ANDY SAWYER/Yakima Herald-Republic
file |
Many who follow the game, after all, regard Wooden as the standard against
whom all other mentors are measured. He wasn't known as the Wizard of
Westwood for nothing.
Two of the winningest coaches the Yakima and Kittitas valleys have known,
however, are among those who readily take issue with something Wooden once
said regarding the use of timeouts.
"The first theory I would want to blow up,"
Ellensburg's Pat Fitterer said, "is the one where John Wooden used to say, 'Never
call the first timeout.'
If there are 10 all-Americans in the country and they're all at your school,
I'd say maybe you'd adopt that philosophy. But for the rest of us, it
doesn't make sense."
Said Fitterer's personal mentor, Dean Nicholson, "If you're coaching players
like Kareem (Abdul-Jabbar) and (Bill) Walton, you might not need many
timeouts early. You might not need many, period."
But aside from Wooden's UCLA dynasty, coaches have long debated the use of
timeouts -- when (and when not) to use them, how to use them, and how to
avoid feeling like a motorist in the middle of nowhere who's running out of
gas: Coaches everywhere fear getting caught in a tight spot, late in a game,
with no timeouts left.
There is a worse fate, of course. Remember Chris Webber's ill-advised
timeout request in the final seconds of Michigan's 1993 NCAA title game with
North Carolina?
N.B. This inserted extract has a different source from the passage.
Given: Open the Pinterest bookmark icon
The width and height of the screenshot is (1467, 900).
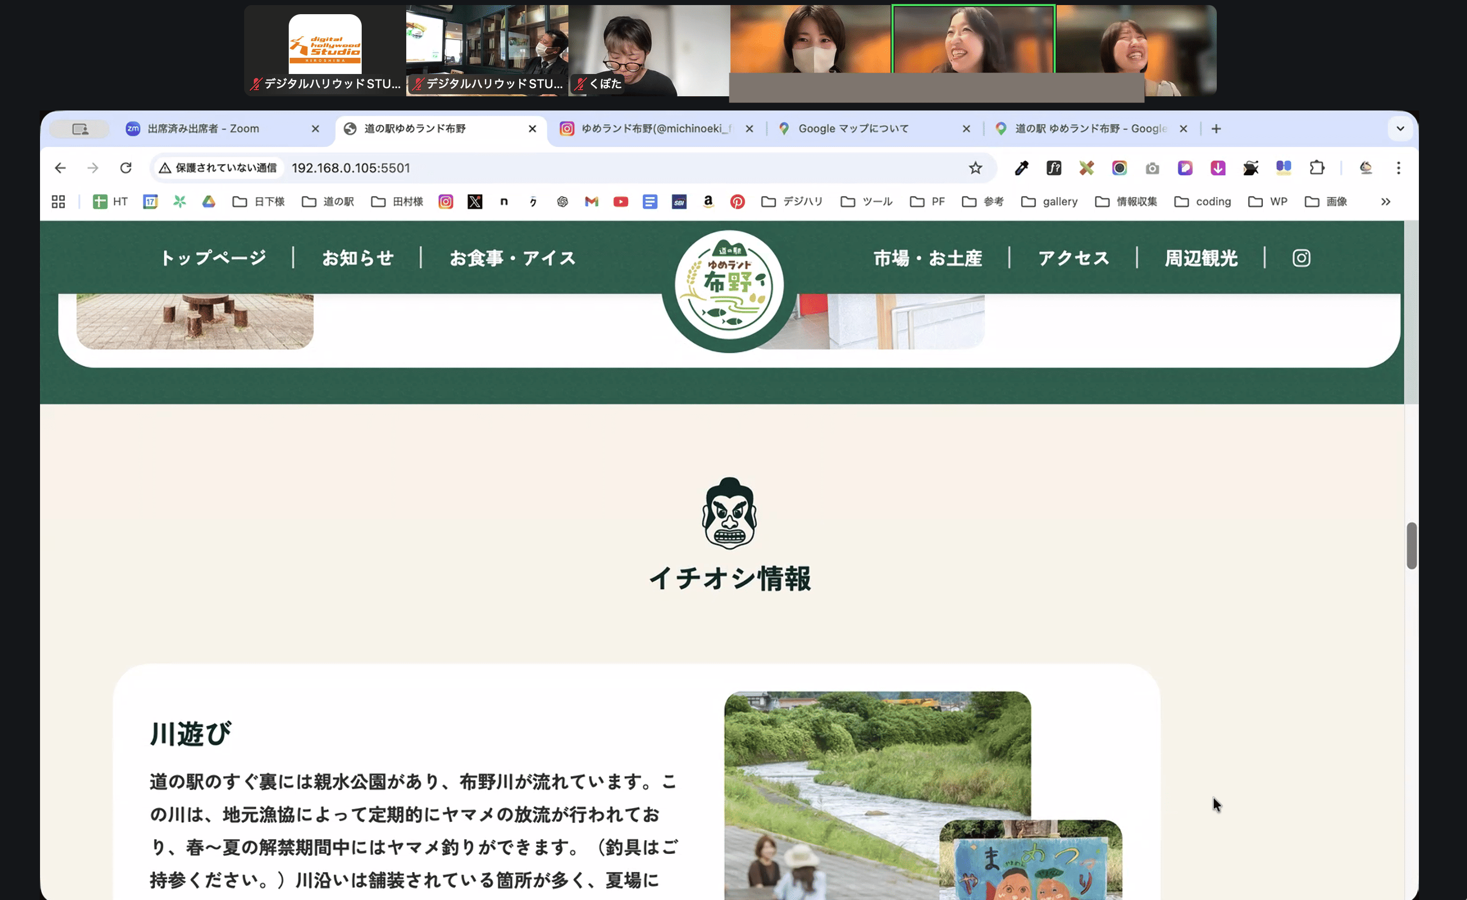Looking at the screenshot, I should 738,202.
The Wolverines, down 73-71, had used their allotment and
were thus assessed a technical foul, which effectively clinched the Tar
Heels' victory.
Ray Funk, meanwhile, has different rules for different times of the season.
The Yakima Valley Community College men's coach is more reluctant to rein in
his troops in the season's formative stages, preferring to let them sort out
their struggles on the court.
"I like to let our guys play early," he said. "As the year goes on, you hope
they've learned how to play through their mistakes."
In the NWAACC Tournament, however, it's a different story.
"If the other team goes on a 6-0 run," Funk said, "it's an automatic
timeout. And if that means we burn 'em all in the first half, then we're
just not good enough to beat that team anyway."
YVCC women's coach Cody Butler follows a similar philosophy, although he
admits to a rather radical departure earlier this season.
"At Wenatchee, I took a timeout in the first 10 seconds," Butler said.
"We'd
drawn up a game plan and then went out and started the game doing the exact
opposite."
Fitterer, who began his 34-year career at Highland, and went from there to
Kentwood, Sehome and Eisenhower before taking over this season at his alma
mater, has never been shy about blowing the whistle, so to speak, on his
teams early in games.
Asked if he'd stopped games in the first minute, Fitterer said,
"That's very
possible. I've even had a couple of games where I'm sure we've taken maybe
two in the first three minutes. You get in a situation where if you wait any
longer, the game will be over.
"It's always nice to have at least one at the end of a game, but on the
other hand if we're playing Wapato and they get ahead 19-10, I might call
two or three in the first quarter just to stop their momentum and keep our
kids in the game."
Nicholson, a master at managing games through his days at Central Washington
and YVCC, along with the CBA's Yakima Sun Kings, would sometimes use a
different tactic to stop the bleeding.
"I preferred to do that by substitution, actually," he said.
"A lot of times
a guy could come out of a game and collect his thoughts, then go back in and
do a better job."
And here's yet another variation on that theme. Fitterer recalled a coach
who would sometimes call time when his team was in the midst of a run.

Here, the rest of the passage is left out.